Two eight-week classes will meet on Mondays. “Easy Bluegrass Jamming,” with instructor Resa Randolph, who teaches guitar, voice, and banjo, will begin on Monday, April 3. It will run from 10 a.m. to noon for eight weeks and will meet in the undercroft of St. Andrews Episcopal Church in Newcastle. The cost of this class does exceed the normal fee by $10 – it is $45. Open to players of any acoustic instruments that fit into the bluegrass genre, the course offers a low-key and friendly environment for learning all aspects of bluegrass music and jamming etiquette. Beginning a week later, on Monday, April 10, Antoinette Pimentel, biochemist and art history teacher extraordinaire, will offer “Tenebrism and Chiaroscuro: How a Single Candle Can Both Defy and Define Darkness.” A study of Caravaggio and his use of darkness as an artistic ruse to create both drama and tension will be a focus of this course. The course will be held from 10 a.m. to noon at the Bremen Library in Bremen.

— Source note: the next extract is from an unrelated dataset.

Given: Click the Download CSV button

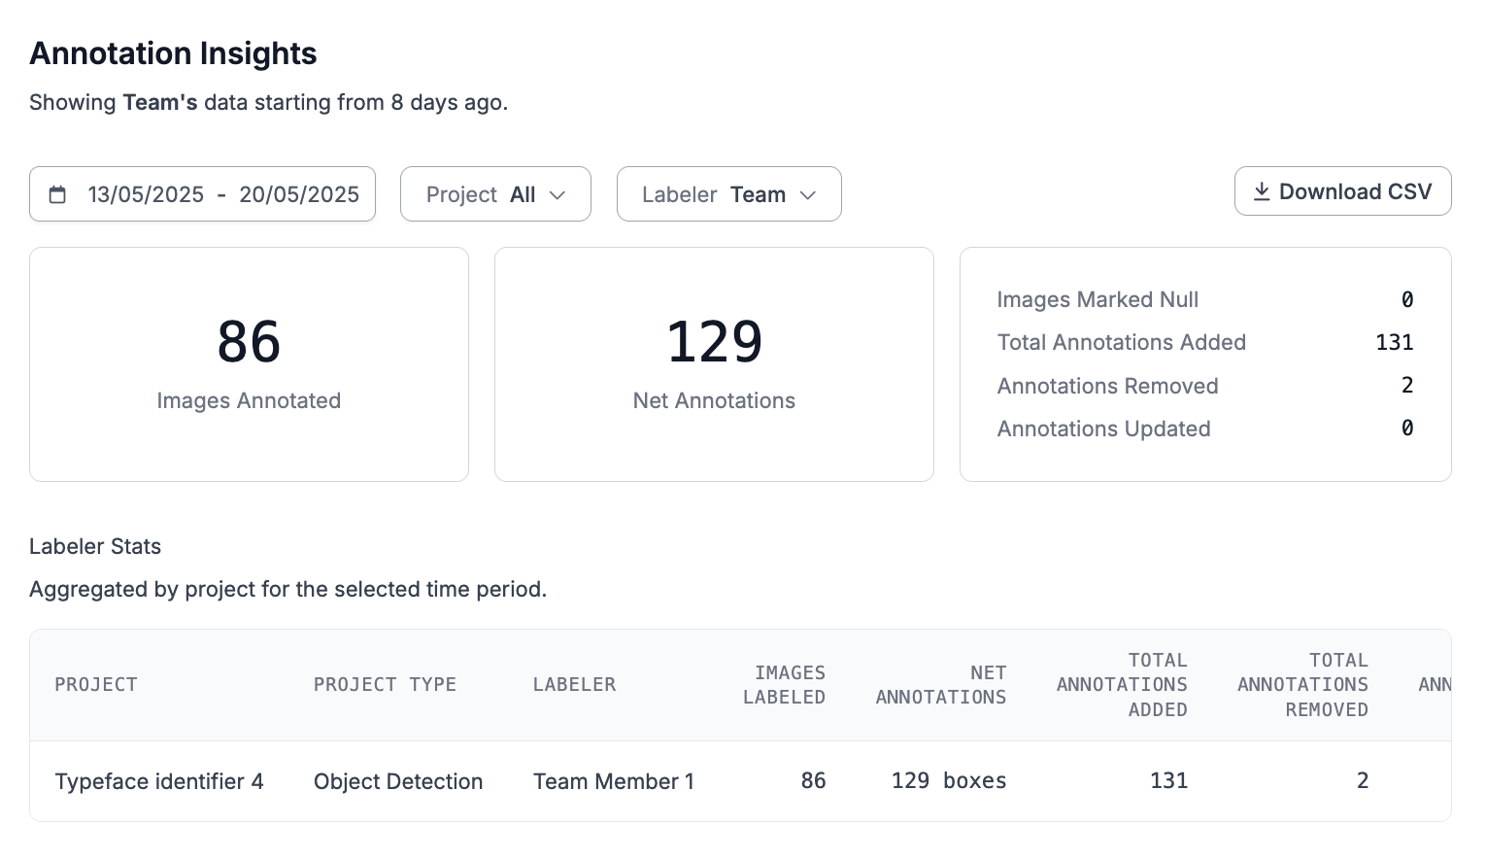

Tuesday’s class, “Where Are My Keys? A Journey into the Aging Mind,” will be taught by veteran Coastal Senior College instructor Paul Somoza and has a class limit of 30 — and all slots were filled within the first three days of registration. Those with their hearts set on taking this class may call to be put on a waiting list.
Sometimes after the Coastal Senior College catalog goes to print, a class that is listed must be canceled. One of five upcoming Wednesday classes, “When Nomadism Ends: The Fate of Israel’s Bedouin Citizens,” with popular instructor Steve Shaw, will not be offered this spring.
Four classes will be offered on Wednesdays. Two are writing classes. Those who registered for “The Memoir Cafe” during the first days of enrollment, which opened on March 7, filled the first class. A second writing class, “Editing Techniques: How to Cut and Prune Your Writing,” will be taught by Caroline Janover in the media room of The Lincoln Home in Newcastle from 3-5 p.m. for six Wednesdays. It offers a supportive and inspiring environment for memoir writing. Sign up for this class to share stories with a small group led by an inspirational teacher.
Two more Wednesday classes, one on French Impressionism and the second on American democracy, will round out the midweek offerings. Instructor Jane Roos offers “French Impressionism: Mostly Monet”; the course focus is the formation of the Impressionist group, the development of their painterly approach, and the reasons behind the critics’ hostility. The course will begin on May 10 and will run for five Wednesdays from 12:30-3 p.m. at the Bremen Library. For those interested in a discussion of democracy led by an expert facilitator, instructor Carmen Lavertu’s seminar on the history of American democratic rule and civic engagement, including references to writers and poets from Walt Whitman to Bob Dylan, will be a stimulating class. “Ideals of Democracy” will begin on April 5 and run for eight Wednesdays from 1:30-3:30 p.m. at The Episcopal Church of St. John Baptist in Thomaston.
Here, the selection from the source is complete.